Experts say tobacco smoke is very dangerous form of indoor pollution, as it contains more than 7000 chemicals of which 69 are known to cause cancer. The tobacco smoke remain in air for up to five hours putting those exposed at risk of lung cancer, COPD and reduced lung infection.
Arvind Mathur, Trustee, Sambandh Health Foundation (SHF) said that according to the Global Adult Tobacco Survey 2017, in India 10.7% (99.5 million) of all adults currently smoke tobacco including 19% men and 2% women. With regards to exposure to second hand smoke in India 38.7% adults get exposed to second hand smoke (SHS) at home; 30.2% adults get exposed to SHS at workplace; 5.3% at government buildings/offices; 5.6% at health care facilities; 7.4% at restaurants and 13.3% at public transportation.
The chemicals in tobacco that cause lung cancer include arsenic (found in rat poison), benzene (a component of crude oil often used to make other chemicals), chromium, nickel, vinyl chloride (found in plastics and cigarette filters), polycyclic aromatic hydrocarbons, N-nitrosamines, aromatic amines, formaldehyde (found in embalming fluid), acetaldehyde and polonium -210 ( a radioactive heavy metal).
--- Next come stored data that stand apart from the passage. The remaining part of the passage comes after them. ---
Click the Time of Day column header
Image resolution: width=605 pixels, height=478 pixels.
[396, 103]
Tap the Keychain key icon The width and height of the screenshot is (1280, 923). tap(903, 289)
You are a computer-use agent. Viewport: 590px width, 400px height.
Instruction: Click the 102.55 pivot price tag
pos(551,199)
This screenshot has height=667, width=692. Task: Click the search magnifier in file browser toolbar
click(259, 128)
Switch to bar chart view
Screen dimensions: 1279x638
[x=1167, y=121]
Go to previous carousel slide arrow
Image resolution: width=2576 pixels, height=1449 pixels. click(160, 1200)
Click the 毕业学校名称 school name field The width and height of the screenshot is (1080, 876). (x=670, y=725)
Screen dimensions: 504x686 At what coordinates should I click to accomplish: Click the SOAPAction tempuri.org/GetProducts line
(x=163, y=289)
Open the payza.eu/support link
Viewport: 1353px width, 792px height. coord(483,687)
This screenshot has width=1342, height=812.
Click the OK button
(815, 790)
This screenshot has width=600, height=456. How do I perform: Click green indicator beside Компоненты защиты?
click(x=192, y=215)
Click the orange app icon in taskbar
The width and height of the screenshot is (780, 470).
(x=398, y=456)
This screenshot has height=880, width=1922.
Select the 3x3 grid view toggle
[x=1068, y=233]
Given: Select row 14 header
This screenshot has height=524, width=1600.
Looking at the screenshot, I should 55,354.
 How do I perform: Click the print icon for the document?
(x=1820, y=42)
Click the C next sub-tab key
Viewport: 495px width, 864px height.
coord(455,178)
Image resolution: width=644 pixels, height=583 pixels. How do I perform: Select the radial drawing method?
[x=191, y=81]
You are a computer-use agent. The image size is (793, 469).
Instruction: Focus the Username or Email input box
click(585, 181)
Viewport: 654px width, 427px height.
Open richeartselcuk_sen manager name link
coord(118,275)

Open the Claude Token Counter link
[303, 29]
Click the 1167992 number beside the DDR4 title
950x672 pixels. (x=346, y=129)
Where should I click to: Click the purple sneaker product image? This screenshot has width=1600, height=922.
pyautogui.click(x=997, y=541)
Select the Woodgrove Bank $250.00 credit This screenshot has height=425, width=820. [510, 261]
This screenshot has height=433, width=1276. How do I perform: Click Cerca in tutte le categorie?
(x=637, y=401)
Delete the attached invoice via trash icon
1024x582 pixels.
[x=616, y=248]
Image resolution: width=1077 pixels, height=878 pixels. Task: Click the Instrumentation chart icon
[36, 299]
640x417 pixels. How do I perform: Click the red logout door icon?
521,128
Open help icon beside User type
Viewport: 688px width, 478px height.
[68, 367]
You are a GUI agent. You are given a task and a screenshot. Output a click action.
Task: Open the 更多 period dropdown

There are many factors that may increase or decrease the carcinogenicity of tobacco – different types of tobacco leaves, the presence or absence of filters and chemical additives and these factors play in getting cancer. It may not be the specific chemicals in the tobacco, but rather the mix of chemical present in cigarette.
Manipal Hospital, Dwarka, Cancer Surgeon Dr. Vedant Kabra said, “Global Adult Tobacco Survey (GATS) 2017 revealed 28.6% (266.8 million) of adults in India, aged 15 and above currently use tobacco in some form. Among the adults 24.9% (232.4 million) are daily tobacco users and 3.7% (34.4 million) are occasional users. Every tenth adult (10.7%; 99.5 million) in India currently smokes tobacco. The prevalence of smoking among men was 19.0% and among women it was 2.0%.
The prevalence of smoking was 11.9 percent in rural areas and 8.3 percent in urban areas. One in eight (12.2%) daily tobacco user aged 20-34 had started to smoke before age 15 years, while more than one-third (35.8%) of all daily smokers have started smoking when they were younger than 18 years.”